» Aim:
Update the data below by replacing every occurrence of "dropdown" with "menu", reproducing all other text unchanged and omitting the pictures.

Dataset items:
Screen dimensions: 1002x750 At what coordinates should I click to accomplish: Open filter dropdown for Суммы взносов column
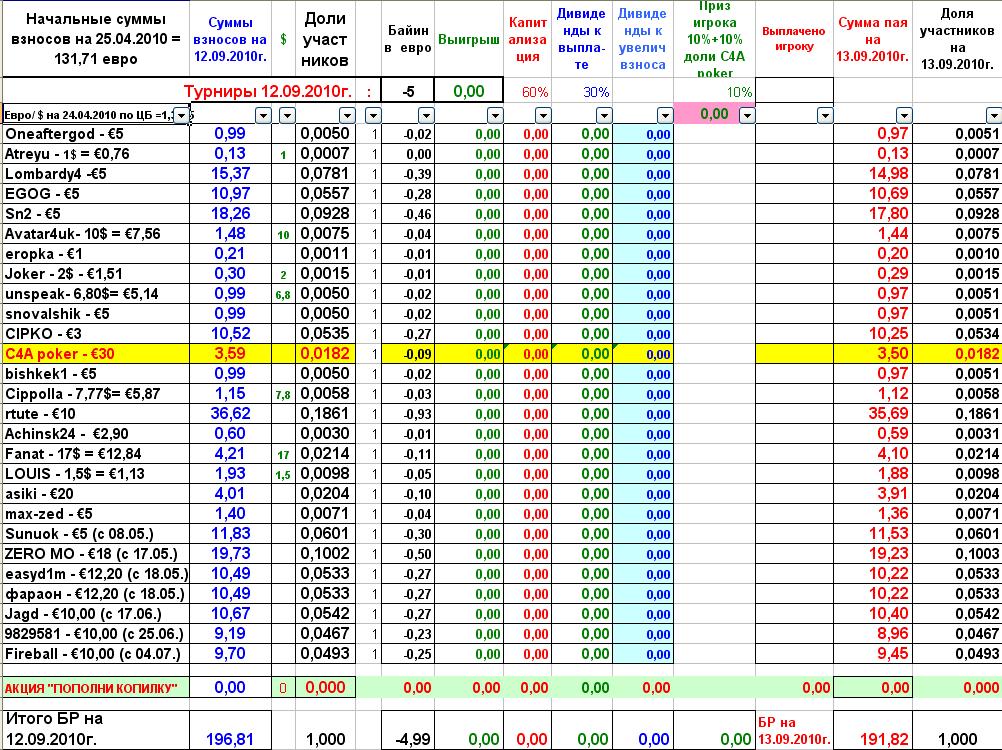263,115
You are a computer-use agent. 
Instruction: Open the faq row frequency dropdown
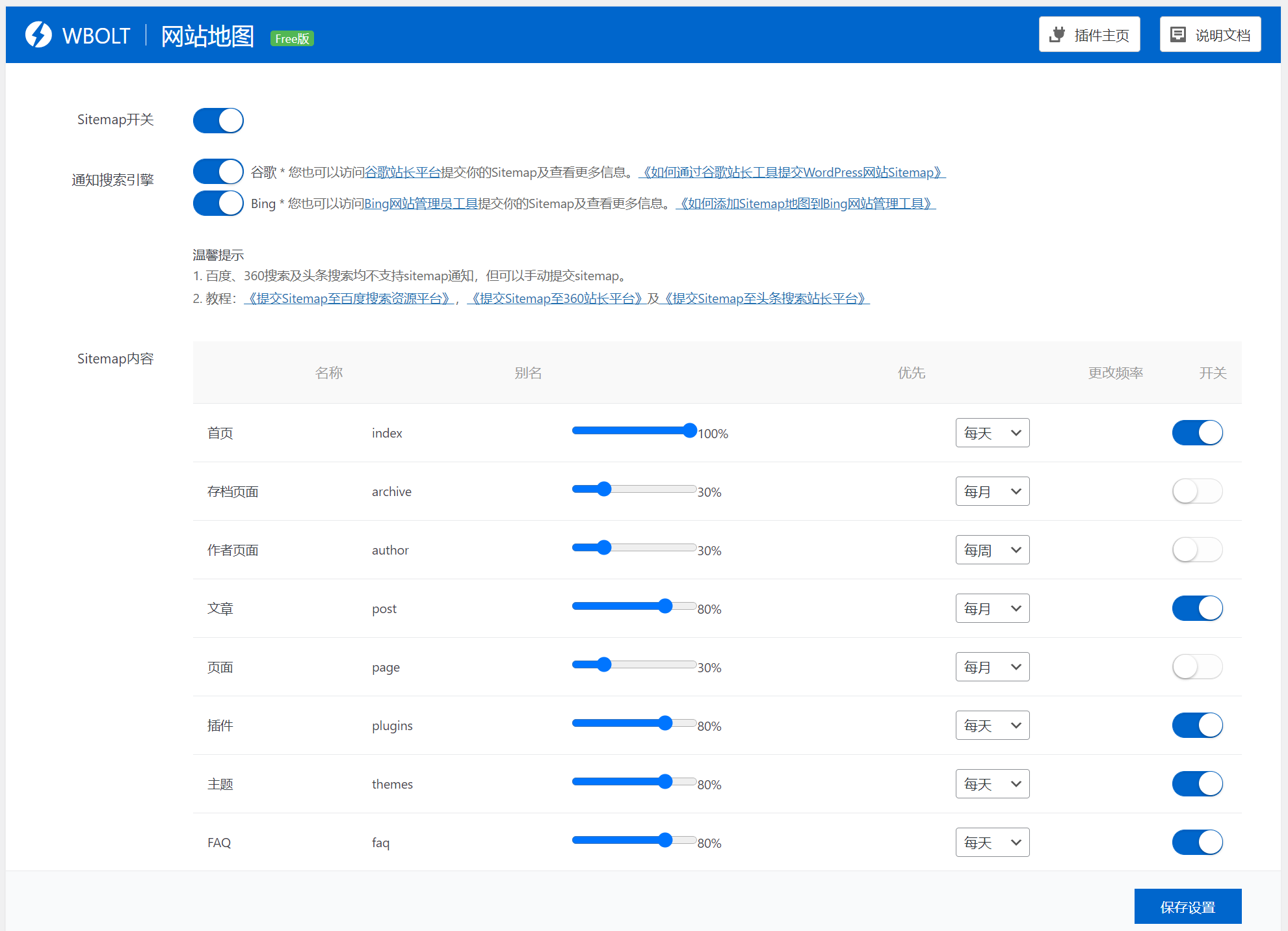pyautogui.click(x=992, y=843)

» Finished task:
Screen dimensions: 1002x750 At what coordinates should I click to accomplish: Open filter menu for Суммы взносов column
263,115
You are a computer-use agent. 
Instruction: Open the faq row frequency menu
pyautogui.click(x=992, y=843)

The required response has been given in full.